• **ABOUT THIS EXERCISE**
Your answer should consist of the lines holding "Task", copied from the material below.

• **PROVIDED DATA**

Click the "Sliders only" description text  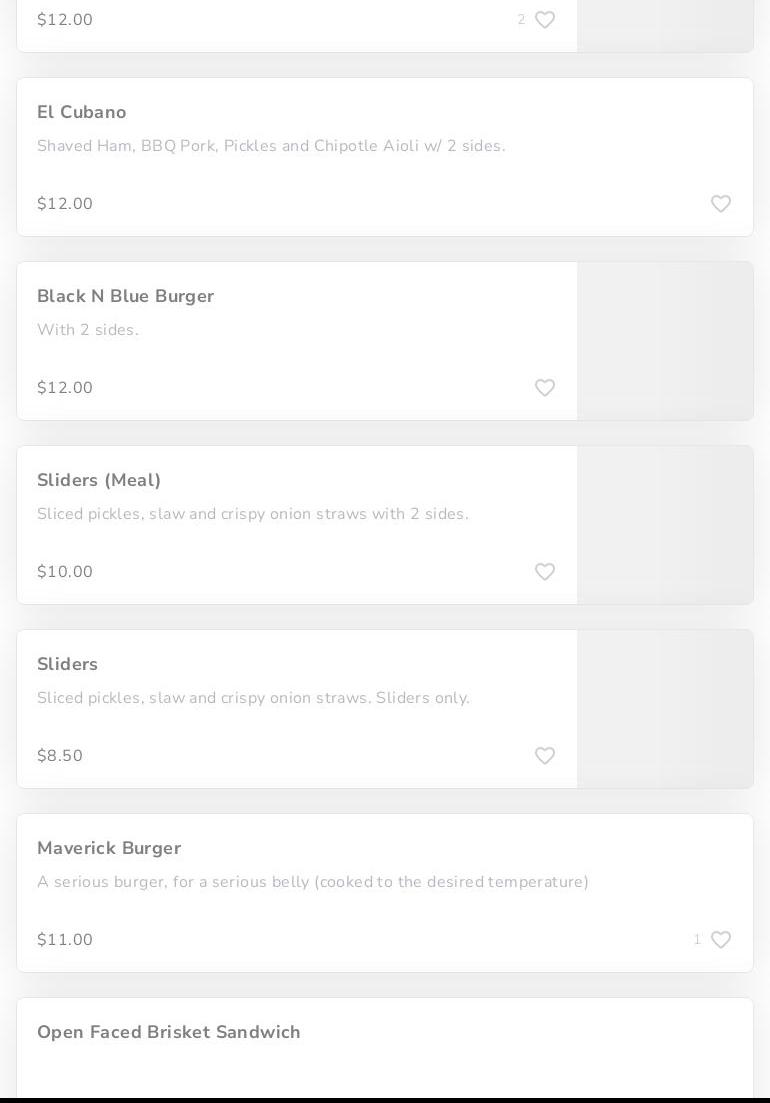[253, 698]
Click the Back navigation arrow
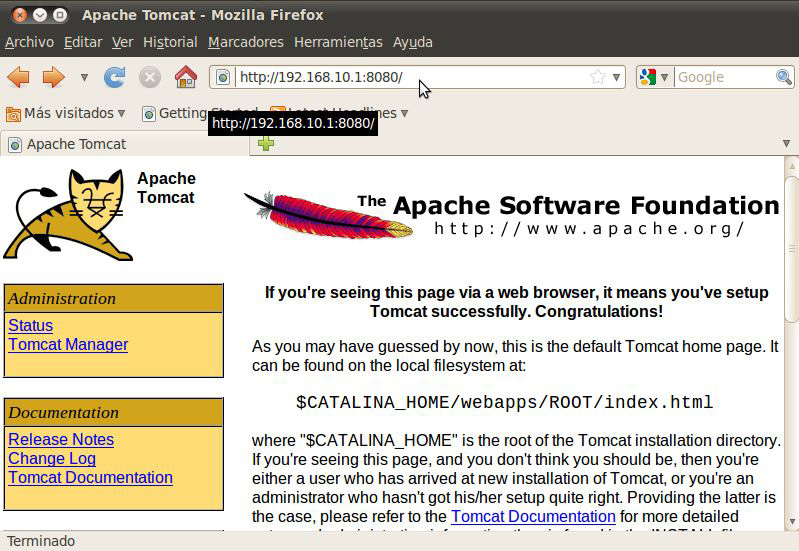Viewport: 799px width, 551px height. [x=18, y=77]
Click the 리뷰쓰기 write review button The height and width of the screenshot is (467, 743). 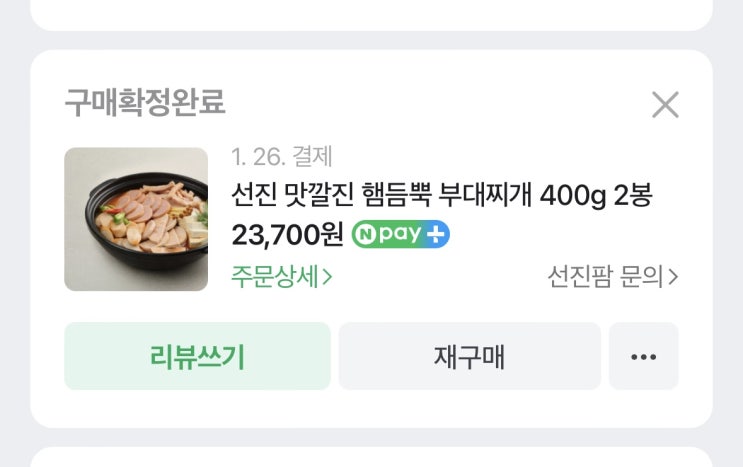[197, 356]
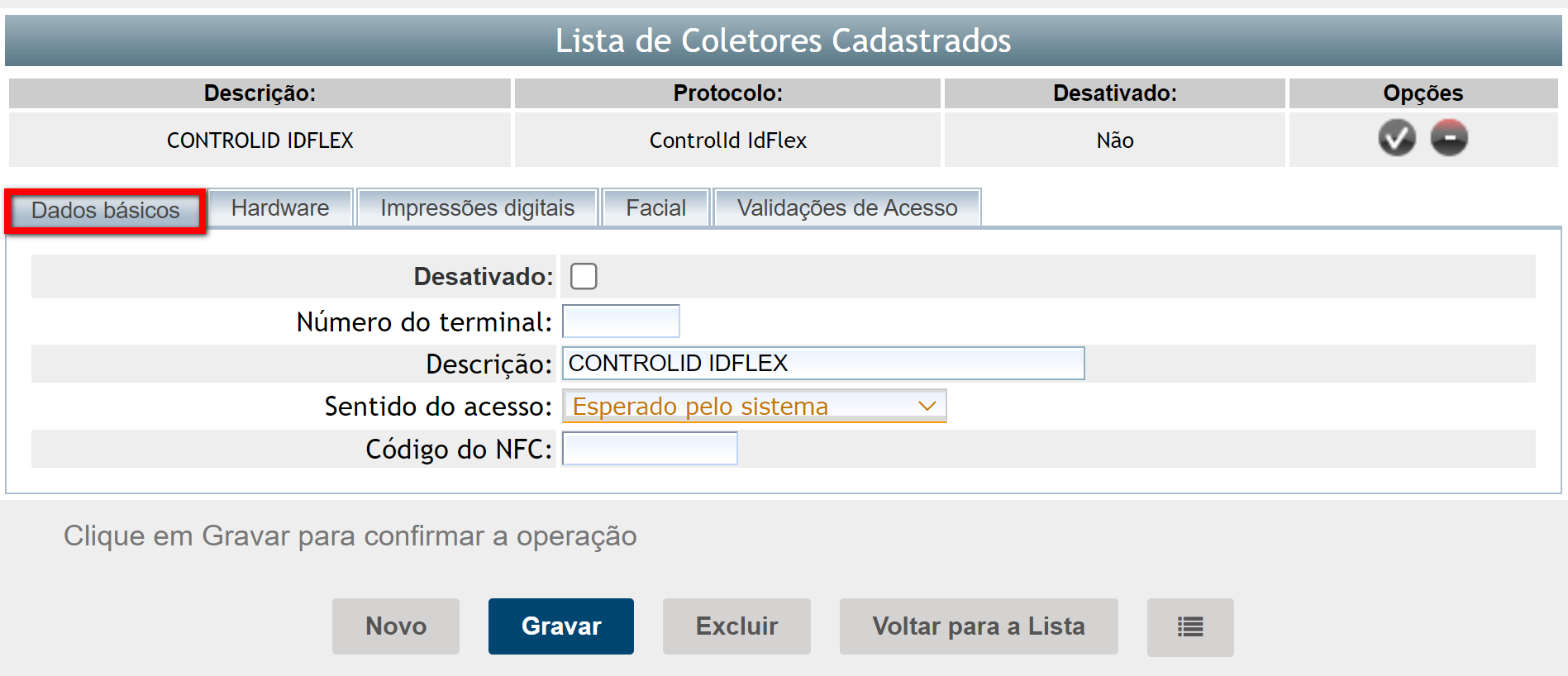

---

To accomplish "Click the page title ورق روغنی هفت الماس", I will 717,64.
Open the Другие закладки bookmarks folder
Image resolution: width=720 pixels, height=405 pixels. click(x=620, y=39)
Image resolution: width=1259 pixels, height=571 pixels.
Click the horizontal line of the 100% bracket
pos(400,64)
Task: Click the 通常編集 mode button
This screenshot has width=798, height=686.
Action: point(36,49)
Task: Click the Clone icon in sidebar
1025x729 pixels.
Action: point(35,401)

• **SOLUTION FOR THIS EXERCISE**
Task: Click the 通常編集 mode button
Task: Click the Clone icon in sidebar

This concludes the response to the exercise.